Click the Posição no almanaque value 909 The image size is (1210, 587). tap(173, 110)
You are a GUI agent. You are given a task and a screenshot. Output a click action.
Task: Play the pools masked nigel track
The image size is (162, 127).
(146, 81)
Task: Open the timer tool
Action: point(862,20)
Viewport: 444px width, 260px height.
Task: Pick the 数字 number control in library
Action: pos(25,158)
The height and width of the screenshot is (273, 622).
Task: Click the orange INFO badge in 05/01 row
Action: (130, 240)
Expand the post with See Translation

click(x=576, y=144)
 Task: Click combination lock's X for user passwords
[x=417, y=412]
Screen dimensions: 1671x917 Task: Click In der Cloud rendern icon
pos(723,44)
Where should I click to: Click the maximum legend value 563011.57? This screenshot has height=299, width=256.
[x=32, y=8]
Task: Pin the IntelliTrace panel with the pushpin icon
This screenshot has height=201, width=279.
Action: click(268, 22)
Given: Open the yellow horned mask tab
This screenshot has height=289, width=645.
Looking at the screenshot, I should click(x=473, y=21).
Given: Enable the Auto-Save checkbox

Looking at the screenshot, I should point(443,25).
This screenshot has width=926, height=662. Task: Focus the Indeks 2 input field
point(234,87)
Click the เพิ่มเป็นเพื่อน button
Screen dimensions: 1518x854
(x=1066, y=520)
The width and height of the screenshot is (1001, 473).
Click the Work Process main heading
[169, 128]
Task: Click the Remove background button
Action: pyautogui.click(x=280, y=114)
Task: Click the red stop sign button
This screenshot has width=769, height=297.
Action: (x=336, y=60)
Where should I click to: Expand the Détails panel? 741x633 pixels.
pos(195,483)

══════════════════════════════

TASK DETAILS – Can you retype the whole listing above, line for line, without changing anything?

RESPONSE TO THE TASK –
Click the Posição no almanaque value 909 The image size is (1210, 587). tap(173, 110)
You are a GUI agent. You are given a task and a screenshot. Output a click action.
Task: Play the pools masked nigel track
The image size is (162, 127).
(146, 81)
Task: Open the timer tool
Action: point(862,20)
Viewport: 444px width, 260px height.
Task: Pick the 数字 number control in library
Action: pos(25,158)
The height and width of the screenshot is (273, 622).
Task: Click the orange INFO badge in 05/01 row
Action: (130, 240)
Expand the post with See Translation

click(x=576, y=144)
 Task: Click combination lock's X for user passwords
[x=417, y=412]
Screen dimensions: 1671x917 Task: Click In der Cloud rendern icon
pos(723,44)
Where should I click to: Click the maximum legend value 563011.57? This screenshot has height=299, width=256.
[x=32, y=8]
Task: Pin the IntelliTrace panel with the pushpin icon
This screenshot has height=201, width=279.
Action: click(268, 22)
Given: Open the yellow horned mask tab
This screenshot has height=289, width=645.
Looking at the screenshot, I should click(x=473, y=21).
Given: Enable the Auto-Save checkbox

Looking at the screenshot, I should point(443,25).
This screenshot has width=926, height=662. Task: Focus the Indeks 2 input field
point(234,87)
Click the เพิ่มเป็นเพื่อน button
Screen dimensions: 1518x854
(x=1066, y=520)
The width and height of the screenshot is (1001, 473).
Click the Work Process main heading
[169, 128]
Task: Click the Remove background button
Action: pyautogui.click(x=280, y=114)
Task: Click the red stop sign button
This screenshot has width=769, height=297.
Action: (x=336, y=60)
Where should I click to: Expand the Détails panel? 741x633 pixels.
pos(195,483)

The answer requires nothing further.